After years of using part of the Snow Hill branch for tank car storage, active rail service was restored to the Tysons Foods facility just north of Snow Hill in June 2019.

A new engine house in Massey, MD was opened in the fall of 2019.

In 2024, the MDDE submitted intent to stop service on three portions of its rail network: 1) the 8.23 mile section of the Cambridge line between US-50, near Linkwood, MD and Cedar Street in Cambridge; 2) the 6.1 mile Preston Branch, and 3) a 0.4-mile segment in Hurlock of the old Baltimore, Chesapeake and Atlantic Railway line to Ocean City.

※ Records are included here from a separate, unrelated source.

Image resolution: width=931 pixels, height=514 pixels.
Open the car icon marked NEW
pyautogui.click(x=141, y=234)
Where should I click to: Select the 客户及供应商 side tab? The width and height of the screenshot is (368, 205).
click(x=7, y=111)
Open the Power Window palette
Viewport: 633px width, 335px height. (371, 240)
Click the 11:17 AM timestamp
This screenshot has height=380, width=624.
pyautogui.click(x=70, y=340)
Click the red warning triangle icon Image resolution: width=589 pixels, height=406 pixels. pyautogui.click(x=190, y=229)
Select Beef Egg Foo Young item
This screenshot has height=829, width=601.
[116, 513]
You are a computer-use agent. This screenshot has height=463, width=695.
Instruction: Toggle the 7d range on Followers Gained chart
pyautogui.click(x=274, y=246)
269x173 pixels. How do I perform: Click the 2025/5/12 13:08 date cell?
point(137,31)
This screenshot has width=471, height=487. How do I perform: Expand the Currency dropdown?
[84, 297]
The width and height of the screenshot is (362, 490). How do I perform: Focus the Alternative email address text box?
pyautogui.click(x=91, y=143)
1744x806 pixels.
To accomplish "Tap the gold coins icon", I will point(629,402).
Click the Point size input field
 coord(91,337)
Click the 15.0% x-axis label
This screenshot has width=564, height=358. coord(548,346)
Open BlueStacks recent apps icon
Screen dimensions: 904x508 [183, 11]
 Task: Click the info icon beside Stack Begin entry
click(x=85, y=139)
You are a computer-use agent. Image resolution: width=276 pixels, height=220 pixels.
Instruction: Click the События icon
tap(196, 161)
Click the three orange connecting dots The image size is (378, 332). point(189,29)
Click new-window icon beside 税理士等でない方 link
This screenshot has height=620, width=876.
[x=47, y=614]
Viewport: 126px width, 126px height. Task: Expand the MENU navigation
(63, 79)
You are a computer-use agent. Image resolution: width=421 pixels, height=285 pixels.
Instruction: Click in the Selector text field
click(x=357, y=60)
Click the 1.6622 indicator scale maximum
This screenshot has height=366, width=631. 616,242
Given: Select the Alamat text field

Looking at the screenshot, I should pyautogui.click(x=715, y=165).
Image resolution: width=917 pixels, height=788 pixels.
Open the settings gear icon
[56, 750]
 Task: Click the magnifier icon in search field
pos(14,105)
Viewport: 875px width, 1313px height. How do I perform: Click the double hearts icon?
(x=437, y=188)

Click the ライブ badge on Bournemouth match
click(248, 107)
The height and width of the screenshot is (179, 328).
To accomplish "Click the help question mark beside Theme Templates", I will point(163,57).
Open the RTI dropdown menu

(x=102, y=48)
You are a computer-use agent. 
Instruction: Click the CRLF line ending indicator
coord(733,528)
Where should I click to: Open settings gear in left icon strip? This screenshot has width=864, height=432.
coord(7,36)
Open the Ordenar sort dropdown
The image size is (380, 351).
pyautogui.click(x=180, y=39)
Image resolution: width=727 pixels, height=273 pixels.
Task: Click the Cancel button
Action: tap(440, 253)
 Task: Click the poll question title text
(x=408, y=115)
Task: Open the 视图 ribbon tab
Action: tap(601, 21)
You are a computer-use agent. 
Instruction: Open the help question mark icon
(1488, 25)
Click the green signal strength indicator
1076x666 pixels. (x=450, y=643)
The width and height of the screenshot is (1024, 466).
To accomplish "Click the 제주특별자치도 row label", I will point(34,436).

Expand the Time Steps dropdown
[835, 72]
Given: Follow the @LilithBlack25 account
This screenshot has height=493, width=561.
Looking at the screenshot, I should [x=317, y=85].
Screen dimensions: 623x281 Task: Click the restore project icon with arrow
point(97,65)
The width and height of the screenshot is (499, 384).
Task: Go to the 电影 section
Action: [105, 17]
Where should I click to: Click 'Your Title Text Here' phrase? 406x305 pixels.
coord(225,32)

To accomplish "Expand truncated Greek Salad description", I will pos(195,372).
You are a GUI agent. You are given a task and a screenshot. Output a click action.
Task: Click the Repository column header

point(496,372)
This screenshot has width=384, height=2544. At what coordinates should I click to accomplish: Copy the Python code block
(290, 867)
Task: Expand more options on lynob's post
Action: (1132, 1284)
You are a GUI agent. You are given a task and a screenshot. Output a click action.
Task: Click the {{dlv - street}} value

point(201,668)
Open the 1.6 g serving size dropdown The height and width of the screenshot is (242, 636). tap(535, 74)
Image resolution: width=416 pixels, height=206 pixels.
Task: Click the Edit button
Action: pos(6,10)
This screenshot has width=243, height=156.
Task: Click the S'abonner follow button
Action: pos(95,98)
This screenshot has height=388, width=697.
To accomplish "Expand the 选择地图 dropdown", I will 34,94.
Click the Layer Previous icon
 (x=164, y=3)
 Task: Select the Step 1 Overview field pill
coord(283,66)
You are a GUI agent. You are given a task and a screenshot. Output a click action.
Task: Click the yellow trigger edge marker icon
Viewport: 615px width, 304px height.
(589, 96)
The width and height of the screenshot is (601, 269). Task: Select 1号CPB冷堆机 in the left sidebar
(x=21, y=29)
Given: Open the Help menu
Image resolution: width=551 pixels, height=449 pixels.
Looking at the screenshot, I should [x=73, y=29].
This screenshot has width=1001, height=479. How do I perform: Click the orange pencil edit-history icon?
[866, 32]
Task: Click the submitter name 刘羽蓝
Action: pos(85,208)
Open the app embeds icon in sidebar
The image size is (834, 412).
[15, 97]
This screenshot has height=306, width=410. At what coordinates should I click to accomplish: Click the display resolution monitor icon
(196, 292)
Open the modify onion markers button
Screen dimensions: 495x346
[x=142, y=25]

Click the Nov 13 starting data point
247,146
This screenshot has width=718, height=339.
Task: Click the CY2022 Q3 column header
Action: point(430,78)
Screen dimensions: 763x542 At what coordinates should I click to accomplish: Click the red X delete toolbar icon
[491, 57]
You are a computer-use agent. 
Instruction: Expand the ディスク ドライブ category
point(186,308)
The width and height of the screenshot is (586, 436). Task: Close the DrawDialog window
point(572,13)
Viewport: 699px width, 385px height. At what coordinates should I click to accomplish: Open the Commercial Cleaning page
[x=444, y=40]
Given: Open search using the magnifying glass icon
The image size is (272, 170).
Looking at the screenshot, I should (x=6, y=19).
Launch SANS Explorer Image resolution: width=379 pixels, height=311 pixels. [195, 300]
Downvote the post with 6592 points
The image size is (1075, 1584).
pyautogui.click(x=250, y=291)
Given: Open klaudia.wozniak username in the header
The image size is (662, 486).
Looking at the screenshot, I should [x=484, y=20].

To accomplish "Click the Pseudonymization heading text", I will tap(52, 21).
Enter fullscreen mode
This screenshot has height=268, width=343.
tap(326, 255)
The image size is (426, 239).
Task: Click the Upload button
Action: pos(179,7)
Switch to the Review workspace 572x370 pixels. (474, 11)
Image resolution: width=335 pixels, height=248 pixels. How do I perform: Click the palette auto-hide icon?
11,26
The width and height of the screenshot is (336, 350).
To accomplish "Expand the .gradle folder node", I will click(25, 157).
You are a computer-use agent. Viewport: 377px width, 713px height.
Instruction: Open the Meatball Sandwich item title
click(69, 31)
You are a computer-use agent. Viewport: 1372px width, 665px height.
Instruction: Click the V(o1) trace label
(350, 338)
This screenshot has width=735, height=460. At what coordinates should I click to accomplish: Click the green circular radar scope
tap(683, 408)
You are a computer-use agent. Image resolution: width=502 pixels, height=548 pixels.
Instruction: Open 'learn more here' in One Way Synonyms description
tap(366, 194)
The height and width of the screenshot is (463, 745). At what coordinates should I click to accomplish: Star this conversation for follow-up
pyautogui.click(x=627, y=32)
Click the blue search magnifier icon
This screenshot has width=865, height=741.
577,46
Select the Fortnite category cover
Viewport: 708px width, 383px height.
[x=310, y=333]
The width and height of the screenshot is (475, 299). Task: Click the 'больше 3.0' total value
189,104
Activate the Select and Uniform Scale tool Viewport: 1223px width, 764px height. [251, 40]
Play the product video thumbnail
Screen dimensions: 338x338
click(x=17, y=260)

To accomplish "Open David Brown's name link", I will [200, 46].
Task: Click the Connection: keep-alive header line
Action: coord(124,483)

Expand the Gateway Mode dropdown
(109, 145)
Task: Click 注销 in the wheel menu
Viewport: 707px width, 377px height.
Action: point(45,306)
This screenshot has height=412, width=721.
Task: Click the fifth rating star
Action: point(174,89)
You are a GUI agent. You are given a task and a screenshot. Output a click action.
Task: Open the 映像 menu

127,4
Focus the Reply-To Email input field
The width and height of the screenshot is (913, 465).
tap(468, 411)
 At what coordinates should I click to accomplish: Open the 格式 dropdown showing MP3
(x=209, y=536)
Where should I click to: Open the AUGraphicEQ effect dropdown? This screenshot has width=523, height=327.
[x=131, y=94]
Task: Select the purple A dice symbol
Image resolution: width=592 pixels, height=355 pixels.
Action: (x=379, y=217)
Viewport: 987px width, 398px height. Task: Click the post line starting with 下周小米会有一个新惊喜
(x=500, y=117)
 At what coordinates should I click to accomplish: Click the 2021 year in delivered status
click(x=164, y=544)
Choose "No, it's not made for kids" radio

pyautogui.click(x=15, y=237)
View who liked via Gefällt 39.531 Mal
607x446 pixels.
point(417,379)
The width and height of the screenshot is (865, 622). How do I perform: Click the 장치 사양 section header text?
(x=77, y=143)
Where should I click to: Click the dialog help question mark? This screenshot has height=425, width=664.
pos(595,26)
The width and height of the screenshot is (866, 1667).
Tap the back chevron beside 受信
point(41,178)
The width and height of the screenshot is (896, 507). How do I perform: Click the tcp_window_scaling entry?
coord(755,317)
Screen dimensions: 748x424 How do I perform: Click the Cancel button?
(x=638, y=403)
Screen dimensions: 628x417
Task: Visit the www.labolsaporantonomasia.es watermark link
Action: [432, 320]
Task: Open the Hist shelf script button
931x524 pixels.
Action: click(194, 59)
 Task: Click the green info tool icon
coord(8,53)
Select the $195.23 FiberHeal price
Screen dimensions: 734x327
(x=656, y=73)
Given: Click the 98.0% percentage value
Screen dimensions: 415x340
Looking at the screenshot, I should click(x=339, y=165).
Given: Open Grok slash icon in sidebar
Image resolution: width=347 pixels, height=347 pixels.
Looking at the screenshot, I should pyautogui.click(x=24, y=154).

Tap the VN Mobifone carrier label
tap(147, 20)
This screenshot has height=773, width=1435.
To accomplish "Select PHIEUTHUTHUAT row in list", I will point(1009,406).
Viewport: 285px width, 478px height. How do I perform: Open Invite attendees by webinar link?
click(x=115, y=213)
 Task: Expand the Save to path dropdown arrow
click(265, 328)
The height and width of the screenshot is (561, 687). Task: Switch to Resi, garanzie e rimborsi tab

In 2024, Carload Express - the owner of the Delaware Central Railroad (DCR), Allegheny Valley Railroad Company and Southwest Pennsylvania Railroad Company - agreed to purchase the MDDE. As part of the agreement, 23.7 miles of the 26.7 mile long Snow Hill was sold to Old Line with the other 3 miles purchased by the DCR. The sale was completed on April 23, 2025 and MDDE continued to operate on the Centreville/Chesterton and Seaford lines.

==Lines operated==
The Maryland and Delaware Railroad operates on three segments of track throughout the Delmarva Peninsula. Each segment intersects the Delmarva Central Railroad, which interchanges with the Norfolk Southern Railway in Clayton, Delaware.
Much of the ballast used on these branch lines consisted of slag, a by-product of steel manufacturing. By the time the Maryland State Rail Administration had begun maintenance and repair of these lines in the late 1970s, the slag had been crushed into a fine dust that held moisture and promoted the decay of the wooden timbers.
Numerous maintenance and repair projects were completed during this time period, including tie replacement, joint bar replacement, and replacement of the long "switch timbers" at various sidings.
- The Northern Line intersects the Delmarva Central Railroad in Townsend, Delaware and heads west towards Massey, Maryland, where the line splits into two branches, one destined for Worton, Maryland and the other for Centreville, Maryland.
- The Seaford Line intersects the Delmarva Central Railroad in Seaford, Delaware and continues west towards Cambridge, Maryland, passing through Federalsburg, Maryland and Hurlock, Maryland and ending in Linkwood, Maryland.
- The Snow Hill Line intersects the Delmarva Central Railroad in Frankford, Delaware and continues south towards Snow Hill, Maryland.

===Hurlock Express===
MDDE provides an engine for the "Hurlock Express" at the annual Hurlock Fall Festival. Train rides during the one-day event, held on the first Saturday of October, run from the town of Hurlock's historic train station (built in 1867) to Federalsburg, along the MDDE's Seaford Line. The town of Hurlock owns the train station and two passenger cars. Except for the Hurlock Fall Festival, MDDE does not provide passenger service.